RSK’s diversity in terms of skills, market sectors and geography helped to combat the challenges brought by the pandemic and ultimately showcased the resilience of the group. This coupled with a swift response to the pandemic allowed trading to return to and, in some cases, surpass pre-covid levels during the reporting period.
Outlook for FY22 and beyond
RSK continues to deliver its ambitious growth plans through bolt-on acquisitions and investment into our existing businesses. Already in FY22, the group has welcomed 22 acquisitions and created five new businesses.

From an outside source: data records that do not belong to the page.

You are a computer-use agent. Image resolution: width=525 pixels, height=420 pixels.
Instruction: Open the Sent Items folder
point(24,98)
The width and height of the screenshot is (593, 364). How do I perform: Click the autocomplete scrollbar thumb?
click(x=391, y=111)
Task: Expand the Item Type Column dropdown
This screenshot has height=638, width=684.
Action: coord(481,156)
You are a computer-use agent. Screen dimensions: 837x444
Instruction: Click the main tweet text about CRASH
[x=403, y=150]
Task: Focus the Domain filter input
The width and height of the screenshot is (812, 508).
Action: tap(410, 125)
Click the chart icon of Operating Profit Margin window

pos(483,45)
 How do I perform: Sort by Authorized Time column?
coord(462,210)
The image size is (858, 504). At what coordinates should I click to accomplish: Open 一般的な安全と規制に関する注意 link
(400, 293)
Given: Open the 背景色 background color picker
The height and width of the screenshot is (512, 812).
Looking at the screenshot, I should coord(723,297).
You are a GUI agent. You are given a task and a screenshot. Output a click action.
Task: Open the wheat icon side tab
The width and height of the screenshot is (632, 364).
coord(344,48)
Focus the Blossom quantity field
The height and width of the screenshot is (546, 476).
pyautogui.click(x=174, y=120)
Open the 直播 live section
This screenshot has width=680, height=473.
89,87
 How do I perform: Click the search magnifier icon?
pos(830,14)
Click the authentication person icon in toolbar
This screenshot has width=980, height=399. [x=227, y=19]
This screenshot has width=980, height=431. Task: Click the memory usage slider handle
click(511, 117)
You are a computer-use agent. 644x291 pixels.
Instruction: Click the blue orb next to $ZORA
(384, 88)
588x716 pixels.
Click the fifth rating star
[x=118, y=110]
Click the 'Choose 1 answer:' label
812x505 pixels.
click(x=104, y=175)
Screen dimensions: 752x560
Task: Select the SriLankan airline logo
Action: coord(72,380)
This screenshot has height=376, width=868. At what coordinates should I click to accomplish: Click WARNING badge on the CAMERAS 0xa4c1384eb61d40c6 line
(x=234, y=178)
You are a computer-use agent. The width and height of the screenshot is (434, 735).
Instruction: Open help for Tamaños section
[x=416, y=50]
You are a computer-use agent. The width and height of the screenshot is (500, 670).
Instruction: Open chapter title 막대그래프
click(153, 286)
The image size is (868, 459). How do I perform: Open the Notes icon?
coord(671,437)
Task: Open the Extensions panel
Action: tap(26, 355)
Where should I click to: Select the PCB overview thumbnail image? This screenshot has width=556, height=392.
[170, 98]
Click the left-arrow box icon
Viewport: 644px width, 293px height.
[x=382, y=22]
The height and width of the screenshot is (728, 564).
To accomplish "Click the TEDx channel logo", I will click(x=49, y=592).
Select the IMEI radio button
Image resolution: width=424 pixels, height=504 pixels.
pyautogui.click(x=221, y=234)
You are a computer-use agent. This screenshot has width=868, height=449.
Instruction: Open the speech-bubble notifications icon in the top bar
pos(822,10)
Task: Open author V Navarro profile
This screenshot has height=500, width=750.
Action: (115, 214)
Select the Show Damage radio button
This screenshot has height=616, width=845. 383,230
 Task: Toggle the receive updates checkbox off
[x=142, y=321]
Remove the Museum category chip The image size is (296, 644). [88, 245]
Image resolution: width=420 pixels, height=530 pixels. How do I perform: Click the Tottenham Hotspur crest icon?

Today RSK stands as a hugely diverse group of over 120 businesses employing over 8,000 people. Our very broad service offering of environmental, engineering and sustainability consultancy, coupled with the provision of related technical services allows us to make a tangible difference in the world; working together, across our businesses and with our clients, to make the Sustainable Development Goals a reality.
The group has the vision and finance facilities needed to support continued and significant growth. Strong forecasts across the group alongside the FY22 acquisitions made to date, show a current (as of January 2022) proforma LTM turnover of £860m. Further growth through the rest of FY22 and beyond is planned.